[Stored items]
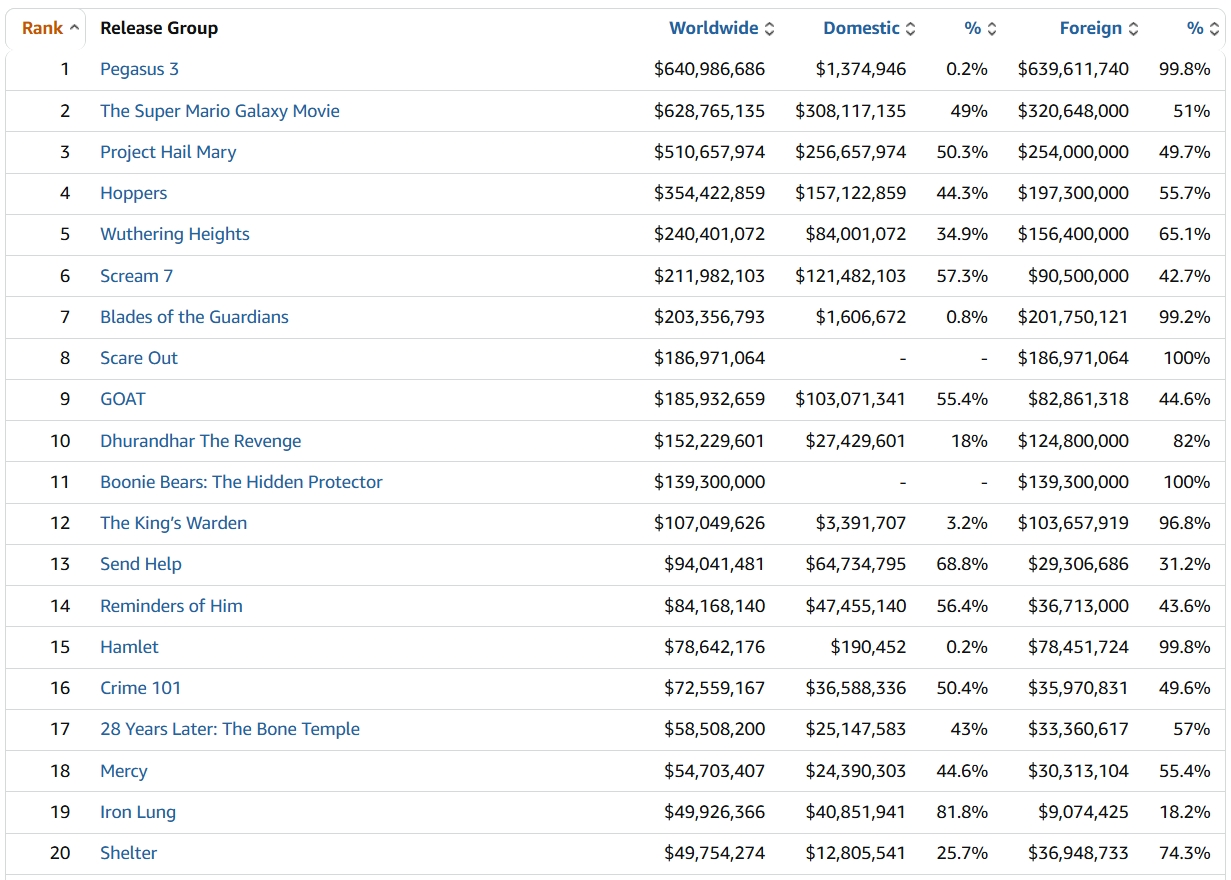
Task: Go to the Hoppers page
Action: 133,193
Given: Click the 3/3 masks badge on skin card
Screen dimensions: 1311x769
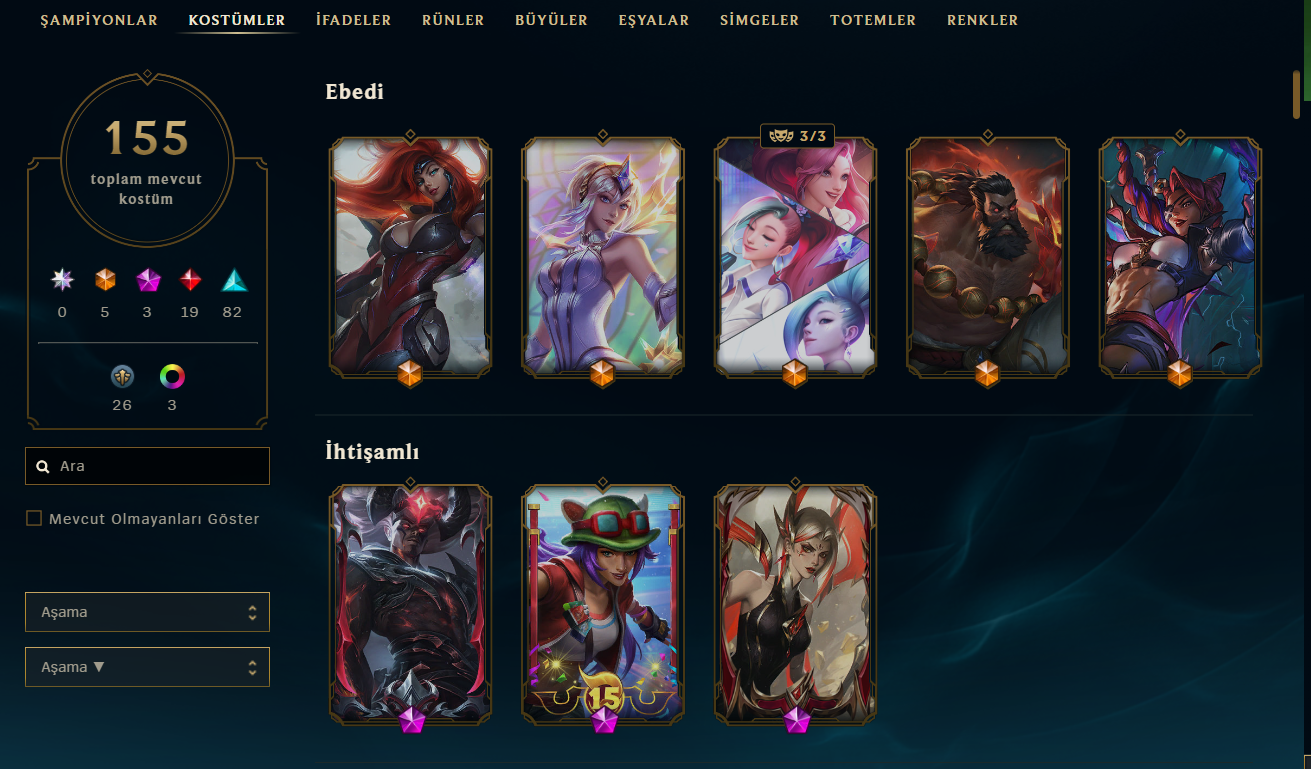Looking at the screenshot, I should (797, 136).
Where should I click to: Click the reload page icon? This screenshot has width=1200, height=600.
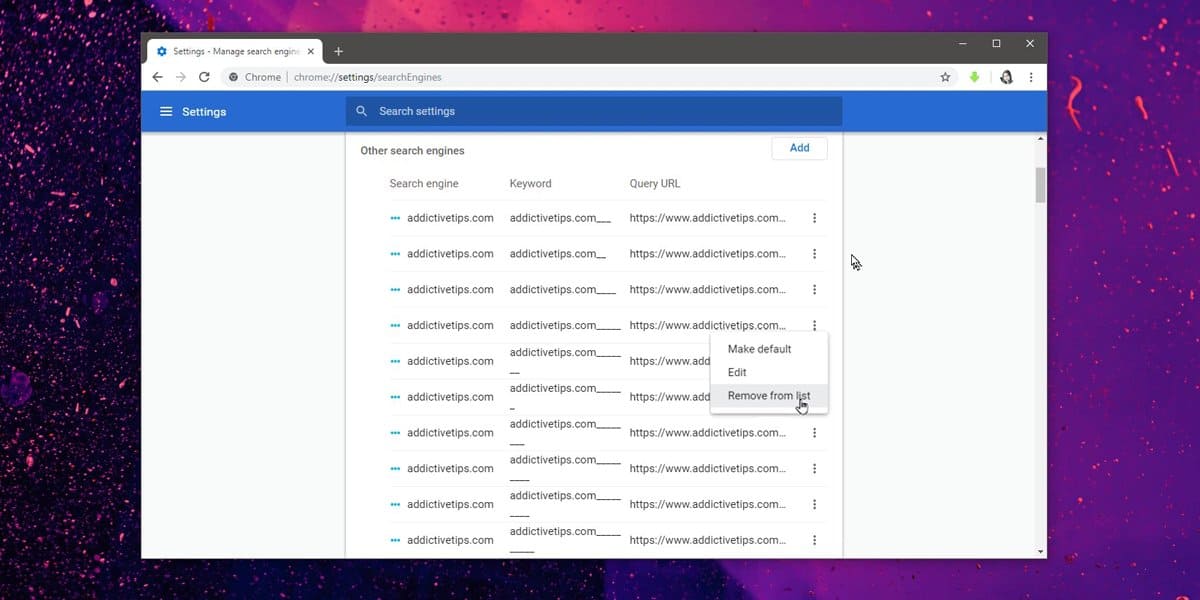204,76
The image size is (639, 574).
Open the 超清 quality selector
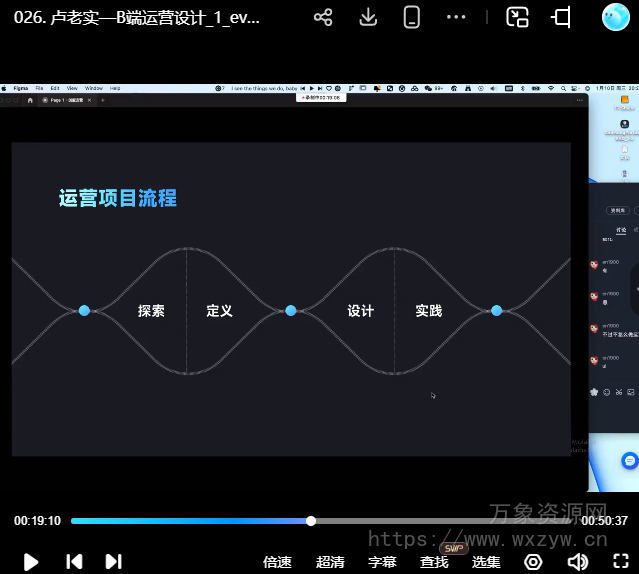pos(330,562)
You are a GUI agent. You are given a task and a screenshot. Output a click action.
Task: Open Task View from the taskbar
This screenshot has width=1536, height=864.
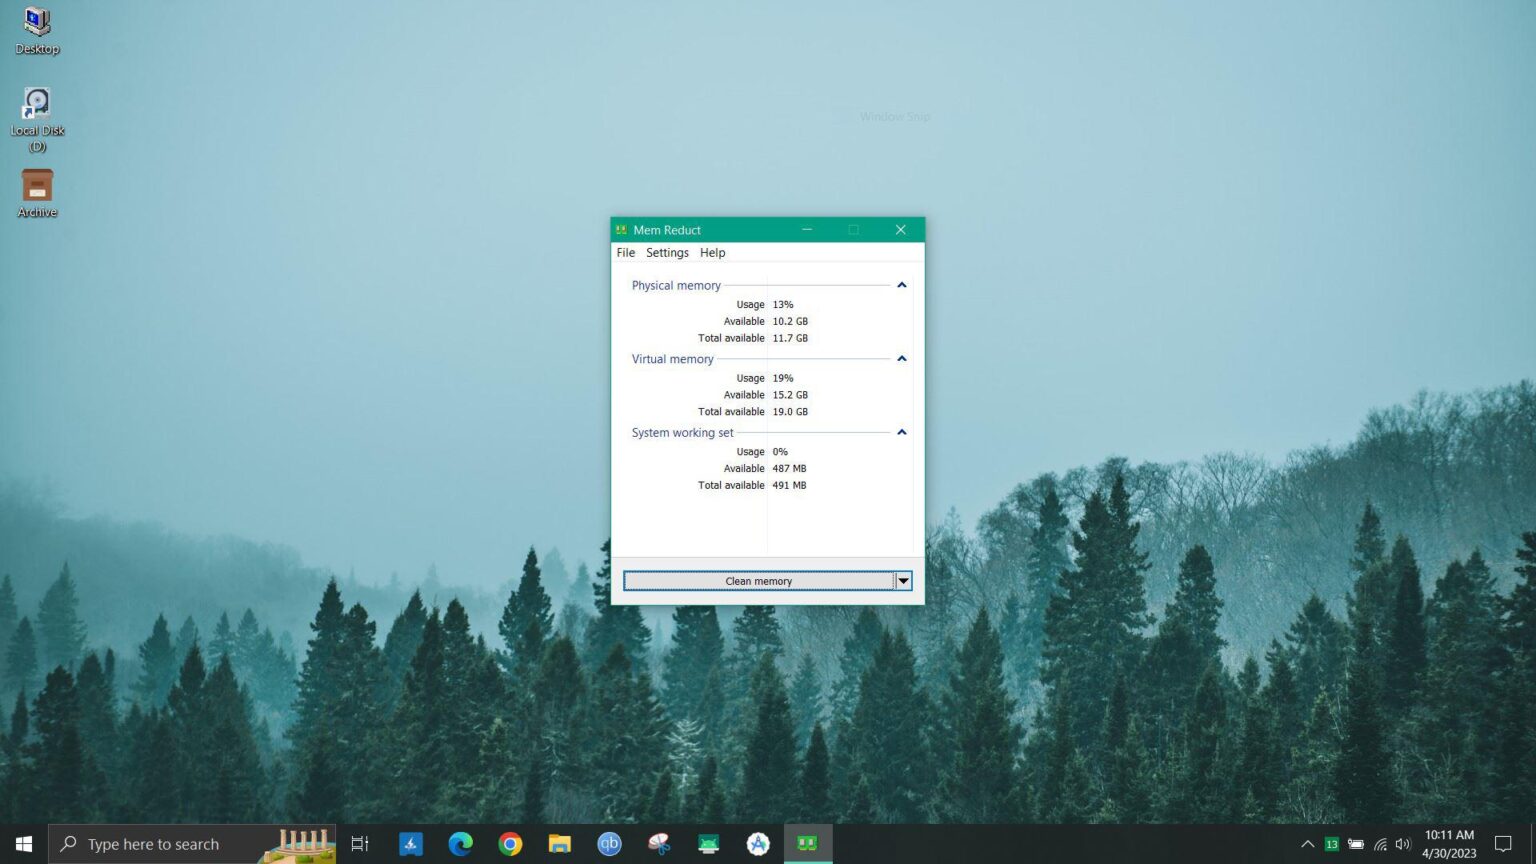tap(360, 843)
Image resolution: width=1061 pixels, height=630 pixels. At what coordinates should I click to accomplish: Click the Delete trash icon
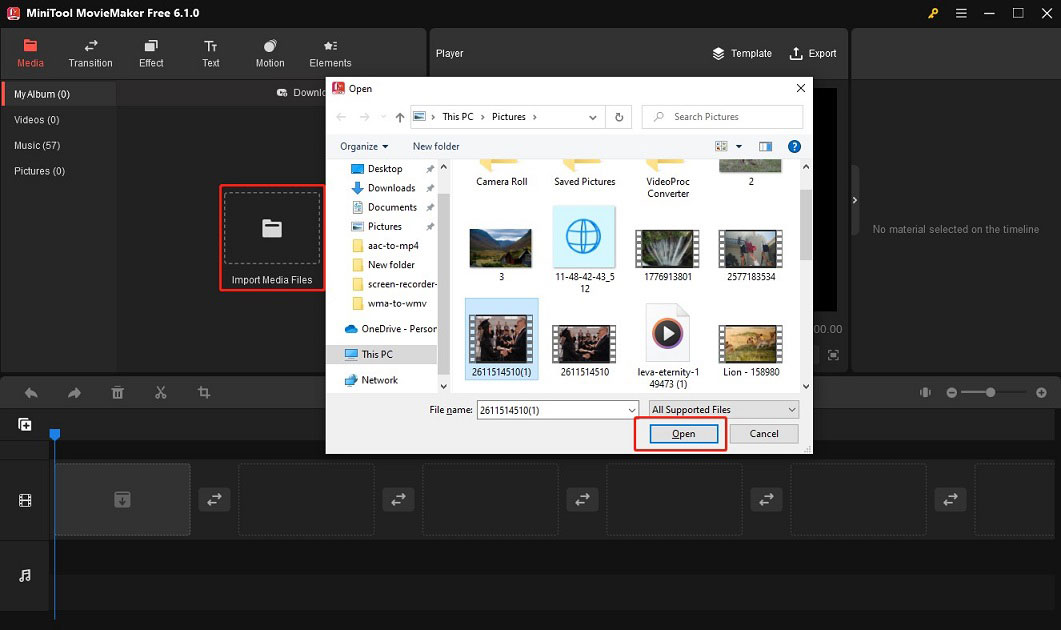117,392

- What is required -
Only the lines from the one with "You are a GUI" through the final line of the entries above should be transcribed, exactly and without pictures.

- Problem solution -
You are a GUI agent. You are given a task and a screenshot. Output a click action.
Task: Open Task View from the taskbar
This screenshot has width=1536, height=864.
tap(360, 843)
Image resolution: width=1061 pixels, height=630 pixels. At what coordinates should I click to accomplish: Click the Delete trash icon
117,392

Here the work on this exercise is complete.